● SOURCE INFORMATION
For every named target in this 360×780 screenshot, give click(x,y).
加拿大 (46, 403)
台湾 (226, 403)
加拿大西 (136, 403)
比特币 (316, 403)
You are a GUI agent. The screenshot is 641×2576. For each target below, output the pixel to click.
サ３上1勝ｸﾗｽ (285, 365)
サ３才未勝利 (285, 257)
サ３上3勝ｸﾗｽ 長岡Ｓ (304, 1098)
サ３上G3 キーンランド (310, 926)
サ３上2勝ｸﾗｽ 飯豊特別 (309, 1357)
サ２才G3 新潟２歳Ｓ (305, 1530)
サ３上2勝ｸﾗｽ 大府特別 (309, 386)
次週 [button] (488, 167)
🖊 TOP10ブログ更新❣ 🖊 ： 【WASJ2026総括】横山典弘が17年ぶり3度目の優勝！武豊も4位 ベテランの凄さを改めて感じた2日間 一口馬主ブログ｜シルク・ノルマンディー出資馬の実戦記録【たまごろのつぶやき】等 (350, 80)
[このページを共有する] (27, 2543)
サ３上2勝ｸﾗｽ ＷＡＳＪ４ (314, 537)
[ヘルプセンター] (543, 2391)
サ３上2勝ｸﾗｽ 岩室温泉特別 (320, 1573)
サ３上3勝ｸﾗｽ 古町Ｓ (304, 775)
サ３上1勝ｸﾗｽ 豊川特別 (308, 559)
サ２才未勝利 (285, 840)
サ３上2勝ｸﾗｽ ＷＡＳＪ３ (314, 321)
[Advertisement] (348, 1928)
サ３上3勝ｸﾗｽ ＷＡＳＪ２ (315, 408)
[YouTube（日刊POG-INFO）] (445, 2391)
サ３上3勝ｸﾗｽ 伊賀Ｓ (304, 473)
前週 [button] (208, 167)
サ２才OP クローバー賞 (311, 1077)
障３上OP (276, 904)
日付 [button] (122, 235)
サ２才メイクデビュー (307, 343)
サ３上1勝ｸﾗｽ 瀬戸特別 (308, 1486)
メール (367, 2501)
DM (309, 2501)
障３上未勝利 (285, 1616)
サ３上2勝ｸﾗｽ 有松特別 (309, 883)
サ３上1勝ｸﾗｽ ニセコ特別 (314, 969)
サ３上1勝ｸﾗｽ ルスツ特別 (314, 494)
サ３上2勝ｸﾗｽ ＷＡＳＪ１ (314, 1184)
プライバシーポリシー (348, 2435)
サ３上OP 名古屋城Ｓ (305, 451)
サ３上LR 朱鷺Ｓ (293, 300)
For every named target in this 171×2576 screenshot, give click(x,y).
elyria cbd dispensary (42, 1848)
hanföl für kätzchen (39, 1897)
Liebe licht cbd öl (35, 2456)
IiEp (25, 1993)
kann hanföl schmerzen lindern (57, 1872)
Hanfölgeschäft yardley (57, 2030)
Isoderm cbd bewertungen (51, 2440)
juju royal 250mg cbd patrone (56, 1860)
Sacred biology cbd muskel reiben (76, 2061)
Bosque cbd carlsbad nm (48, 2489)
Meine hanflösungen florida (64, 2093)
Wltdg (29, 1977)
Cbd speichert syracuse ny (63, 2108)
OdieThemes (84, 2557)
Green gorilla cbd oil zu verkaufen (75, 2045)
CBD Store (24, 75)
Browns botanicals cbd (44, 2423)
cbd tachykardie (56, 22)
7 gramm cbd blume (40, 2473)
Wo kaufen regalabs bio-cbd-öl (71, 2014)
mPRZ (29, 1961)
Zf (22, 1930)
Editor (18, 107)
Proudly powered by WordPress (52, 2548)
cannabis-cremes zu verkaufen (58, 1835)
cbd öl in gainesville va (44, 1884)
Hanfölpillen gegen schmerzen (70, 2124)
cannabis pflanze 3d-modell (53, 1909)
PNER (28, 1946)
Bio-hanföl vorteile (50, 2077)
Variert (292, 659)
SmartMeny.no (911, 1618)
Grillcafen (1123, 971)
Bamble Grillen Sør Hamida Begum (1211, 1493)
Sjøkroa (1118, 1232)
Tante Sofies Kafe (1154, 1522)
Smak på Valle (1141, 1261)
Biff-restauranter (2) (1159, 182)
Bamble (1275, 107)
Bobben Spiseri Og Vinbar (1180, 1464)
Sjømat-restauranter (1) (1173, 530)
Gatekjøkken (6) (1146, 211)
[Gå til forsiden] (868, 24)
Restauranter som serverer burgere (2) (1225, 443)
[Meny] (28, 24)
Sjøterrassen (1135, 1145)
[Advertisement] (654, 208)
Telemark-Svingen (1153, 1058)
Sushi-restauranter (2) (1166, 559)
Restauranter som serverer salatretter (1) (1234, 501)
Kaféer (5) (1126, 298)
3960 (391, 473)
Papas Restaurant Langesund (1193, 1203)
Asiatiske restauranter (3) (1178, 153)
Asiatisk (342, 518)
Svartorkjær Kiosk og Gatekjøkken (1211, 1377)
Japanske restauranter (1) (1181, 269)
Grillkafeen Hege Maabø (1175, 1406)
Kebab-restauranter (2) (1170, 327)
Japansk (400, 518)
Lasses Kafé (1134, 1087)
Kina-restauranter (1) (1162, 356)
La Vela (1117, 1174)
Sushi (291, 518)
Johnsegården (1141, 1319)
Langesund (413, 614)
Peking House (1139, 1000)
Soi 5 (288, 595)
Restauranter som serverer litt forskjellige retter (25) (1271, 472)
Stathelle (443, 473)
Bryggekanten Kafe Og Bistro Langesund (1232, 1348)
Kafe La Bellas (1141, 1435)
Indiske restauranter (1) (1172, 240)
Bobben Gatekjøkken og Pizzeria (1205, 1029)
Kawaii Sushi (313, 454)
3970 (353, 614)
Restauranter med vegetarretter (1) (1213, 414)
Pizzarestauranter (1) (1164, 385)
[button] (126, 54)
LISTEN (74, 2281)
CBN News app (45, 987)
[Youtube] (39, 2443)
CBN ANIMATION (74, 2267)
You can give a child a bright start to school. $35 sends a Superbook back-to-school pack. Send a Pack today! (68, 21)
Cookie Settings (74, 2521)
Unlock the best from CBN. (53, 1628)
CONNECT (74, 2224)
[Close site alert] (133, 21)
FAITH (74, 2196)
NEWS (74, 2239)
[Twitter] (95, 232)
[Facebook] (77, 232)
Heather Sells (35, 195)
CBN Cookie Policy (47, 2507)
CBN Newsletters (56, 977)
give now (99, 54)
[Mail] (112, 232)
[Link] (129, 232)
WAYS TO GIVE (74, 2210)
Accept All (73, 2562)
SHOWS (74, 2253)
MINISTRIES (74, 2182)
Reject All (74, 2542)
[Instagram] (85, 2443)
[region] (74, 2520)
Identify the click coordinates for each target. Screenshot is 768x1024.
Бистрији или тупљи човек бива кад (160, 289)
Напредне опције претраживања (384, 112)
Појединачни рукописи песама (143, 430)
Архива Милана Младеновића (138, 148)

● REQUIRED WORK
Return each line among the entries that holds the word "Gatekjøkken".

● YOUR RESPONSE
Gatekjøkken (6) (1146, 211)
Svartorkjær Kiosk og Gatekjøkken (1211, 1377)
Bobben Gatekjøkken og Pizzeria (1205, 1029)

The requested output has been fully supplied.